Nella sfilata storica, le cose sono andate anche peggio. C’erano Cani terrorizzati, Cavalli e Buoi messi a tirare carri pesanti, Galline e un Coniglio dentro piccole gabbie, Pecore ed Agnelli assetati che cercavano acqua nei tombini delle fognature…. in particolare, i Cavalli erano innervositi e a disagio, tanto che un Cavallo ha preso la mano ed ha travolto un uomo, ferendolo seriamente. Per gli Animali questo tipo di situazioni è solo sofferenza, stress, paura.

Niente di strano che al passaggio di Animali, quando i nostri militanti protestavano, alcuni bifolchi locali invece applaudissero; cosa che ha portato ad accesi scontri verbali con i provocatori. E dire che la sfilata storica di Saronno è una delle migliori tra quelle che siamo costretti a vedere nei vari presidi a palii o sagre: bei costumi, documentazione storica, bravi figuranti.

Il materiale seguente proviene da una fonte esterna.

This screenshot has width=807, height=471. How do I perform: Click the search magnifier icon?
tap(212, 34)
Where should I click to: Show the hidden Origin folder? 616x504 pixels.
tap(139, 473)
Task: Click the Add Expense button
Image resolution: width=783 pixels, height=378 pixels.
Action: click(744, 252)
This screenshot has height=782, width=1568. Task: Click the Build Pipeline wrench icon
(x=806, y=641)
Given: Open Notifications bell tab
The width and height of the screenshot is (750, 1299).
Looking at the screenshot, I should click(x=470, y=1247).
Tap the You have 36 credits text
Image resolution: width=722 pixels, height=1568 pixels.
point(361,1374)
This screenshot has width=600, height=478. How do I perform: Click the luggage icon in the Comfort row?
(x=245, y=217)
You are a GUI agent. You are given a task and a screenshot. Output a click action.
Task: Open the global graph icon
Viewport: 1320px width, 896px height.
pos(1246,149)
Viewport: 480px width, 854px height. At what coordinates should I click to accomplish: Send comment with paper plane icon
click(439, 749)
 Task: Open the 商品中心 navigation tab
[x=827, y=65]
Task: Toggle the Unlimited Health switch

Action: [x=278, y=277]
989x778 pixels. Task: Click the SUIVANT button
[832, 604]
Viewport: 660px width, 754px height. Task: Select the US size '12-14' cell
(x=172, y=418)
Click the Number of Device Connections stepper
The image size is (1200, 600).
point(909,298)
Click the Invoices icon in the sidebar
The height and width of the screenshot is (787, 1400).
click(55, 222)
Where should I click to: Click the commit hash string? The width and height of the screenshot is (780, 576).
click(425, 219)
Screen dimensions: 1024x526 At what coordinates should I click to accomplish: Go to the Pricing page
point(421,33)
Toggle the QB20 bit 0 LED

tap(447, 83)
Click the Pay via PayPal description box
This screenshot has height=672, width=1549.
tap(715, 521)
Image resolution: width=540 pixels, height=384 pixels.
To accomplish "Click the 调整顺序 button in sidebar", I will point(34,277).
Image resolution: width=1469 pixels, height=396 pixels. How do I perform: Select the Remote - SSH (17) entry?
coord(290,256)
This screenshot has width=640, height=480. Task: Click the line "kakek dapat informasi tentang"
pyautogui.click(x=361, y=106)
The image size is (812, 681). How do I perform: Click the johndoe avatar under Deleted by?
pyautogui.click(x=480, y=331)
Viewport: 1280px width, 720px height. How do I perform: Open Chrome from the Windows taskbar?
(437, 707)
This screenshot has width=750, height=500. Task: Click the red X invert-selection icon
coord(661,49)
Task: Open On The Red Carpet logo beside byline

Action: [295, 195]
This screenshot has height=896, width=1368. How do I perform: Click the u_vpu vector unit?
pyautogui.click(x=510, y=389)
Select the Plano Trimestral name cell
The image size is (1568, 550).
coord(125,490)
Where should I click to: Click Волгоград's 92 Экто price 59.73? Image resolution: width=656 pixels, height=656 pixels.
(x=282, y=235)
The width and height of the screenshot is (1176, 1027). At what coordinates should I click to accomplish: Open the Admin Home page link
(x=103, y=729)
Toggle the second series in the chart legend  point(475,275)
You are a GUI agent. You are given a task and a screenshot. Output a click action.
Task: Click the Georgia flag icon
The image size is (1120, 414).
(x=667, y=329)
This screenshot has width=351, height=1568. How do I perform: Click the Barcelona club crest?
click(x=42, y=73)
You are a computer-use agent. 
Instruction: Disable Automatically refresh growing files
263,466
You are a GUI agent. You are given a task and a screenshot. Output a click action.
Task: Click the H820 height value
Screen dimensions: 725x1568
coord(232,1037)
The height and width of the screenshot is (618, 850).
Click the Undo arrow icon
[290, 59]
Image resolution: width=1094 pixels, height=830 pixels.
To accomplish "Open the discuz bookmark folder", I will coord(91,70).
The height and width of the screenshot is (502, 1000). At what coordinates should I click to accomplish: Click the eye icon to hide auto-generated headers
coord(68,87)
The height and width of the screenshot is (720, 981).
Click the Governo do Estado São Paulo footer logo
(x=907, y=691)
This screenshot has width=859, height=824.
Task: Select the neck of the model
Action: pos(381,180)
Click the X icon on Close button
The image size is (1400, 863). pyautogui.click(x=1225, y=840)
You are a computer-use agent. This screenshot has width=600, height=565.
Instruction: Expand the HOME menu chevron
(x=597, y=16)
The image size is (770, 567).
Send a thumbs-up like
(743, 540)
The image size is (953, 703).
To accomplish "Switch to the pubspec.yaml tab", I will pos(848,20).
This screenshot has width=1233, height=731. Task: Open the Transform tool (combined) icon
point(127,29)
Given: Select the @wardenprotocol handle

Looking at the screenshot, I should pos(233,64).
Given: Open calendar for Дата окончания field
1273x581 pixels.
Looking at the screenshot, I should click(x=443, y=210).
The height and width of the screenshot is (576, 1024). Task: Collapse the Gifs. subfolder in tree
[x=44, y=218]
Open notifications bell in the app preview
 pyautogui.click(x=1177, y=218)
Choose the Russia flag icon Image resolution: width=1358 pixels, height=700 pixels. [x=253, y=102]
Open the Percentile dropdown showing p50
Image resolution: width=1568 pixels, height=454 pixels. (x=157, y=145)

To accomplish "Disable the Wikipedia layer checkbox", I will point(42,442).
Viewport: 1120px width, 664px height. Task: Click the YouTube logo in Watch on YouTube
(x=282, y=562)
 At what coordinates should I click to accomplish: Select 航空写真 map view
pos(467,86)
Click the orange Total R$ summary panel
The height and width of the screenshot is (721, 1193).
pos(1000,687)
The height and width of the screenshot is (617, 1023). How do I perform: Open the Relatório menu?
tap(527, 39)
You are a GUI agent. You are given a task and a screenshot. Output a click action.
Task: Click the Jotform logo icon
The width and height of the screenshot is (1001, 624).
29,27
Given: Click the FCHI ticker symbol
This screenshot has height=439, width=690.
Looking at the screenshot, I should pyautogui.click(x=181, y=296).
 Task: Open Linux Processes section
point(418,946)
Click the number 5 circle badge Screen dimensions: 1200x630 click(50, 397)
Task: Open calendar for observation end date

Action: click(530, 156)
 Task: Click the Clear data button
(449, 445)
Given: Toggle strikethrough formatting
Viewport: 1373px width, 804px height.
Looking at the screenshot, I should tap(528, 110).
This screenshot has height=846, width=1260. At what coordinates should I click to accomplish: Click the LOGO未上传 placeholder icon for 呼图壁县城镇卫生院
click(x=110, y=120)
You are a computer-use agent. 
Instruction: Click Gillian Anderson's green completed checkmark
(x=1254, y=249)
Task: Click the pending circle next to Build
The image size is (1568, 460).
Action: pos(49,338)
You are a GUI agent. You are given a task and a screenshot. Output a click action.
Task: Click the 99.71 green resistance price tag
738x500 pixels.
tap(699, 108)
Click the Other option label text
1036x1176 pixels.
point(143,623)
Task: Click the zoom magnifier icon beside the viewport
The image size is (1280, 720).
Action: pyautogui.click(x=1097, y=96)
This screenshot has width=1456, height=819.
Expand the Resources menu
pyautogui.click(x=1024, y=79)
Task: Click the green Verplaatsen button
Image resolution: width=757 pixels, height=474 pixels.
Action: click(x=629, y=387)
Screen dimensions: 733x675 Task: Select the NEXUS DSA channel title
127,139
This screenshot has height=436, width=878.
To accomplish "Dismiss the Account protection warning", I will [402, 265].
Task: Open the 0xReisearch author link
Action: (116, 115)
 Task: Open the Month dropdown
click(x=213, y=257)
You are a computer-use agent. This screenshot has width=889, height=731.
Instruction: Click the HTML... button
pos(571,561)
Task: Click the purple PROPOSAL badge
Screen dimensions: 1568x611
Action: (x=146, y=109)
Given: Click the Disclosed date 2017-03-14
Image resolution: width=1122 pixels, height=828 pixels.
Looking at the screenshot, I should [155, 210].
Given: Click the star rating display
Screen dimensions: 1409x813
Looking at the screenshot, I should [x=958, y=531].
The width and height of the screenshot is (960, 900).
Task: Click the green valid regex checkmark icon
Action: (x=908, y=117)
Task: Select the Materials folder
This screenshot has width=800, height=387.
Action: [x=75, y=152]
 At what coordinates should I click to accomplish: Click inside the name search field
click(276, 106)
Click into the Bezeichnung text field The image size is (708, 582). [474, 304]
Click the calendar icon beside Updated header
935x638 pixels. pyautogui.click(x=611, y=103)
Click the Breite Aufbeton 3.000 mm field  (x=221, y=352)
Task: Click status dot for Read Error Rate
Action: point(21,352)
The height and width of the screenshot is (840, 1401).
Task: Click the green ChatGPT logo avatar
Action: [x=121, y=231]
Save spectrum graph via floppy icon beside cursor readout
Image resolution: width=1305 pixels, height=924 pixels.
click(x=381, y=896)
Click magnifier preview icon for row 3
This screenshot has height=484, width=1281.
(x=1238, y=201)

Perché devono rovinarla inserendoci Animali che soffrono?

Il presidio è durato per tutto il tempo della sfilata, con cori, lancio di carta igienica, scambi accesi con gli spettatori più retrogradi. Il clima che si respirava ci ha fatto capire che la strada dell’evoluzione per i saronnesi è lunga, e sarà necessaria la nostra presenza anche il prossimo anno. Abbiamo notato e apprezzato che il Gufo (Animale notturno) quest’anno non è stato fatto sfilare, non abbiamo per nulla gradito il boato dei botti a fine sfilata, figuriamoci come avranno reagito gli Animali presenti, evidentemente i politici di Saronno sono rimasti fermi ai tempi della peste. Torneremo a Saronno, per dare voce a chi non ce l’ha.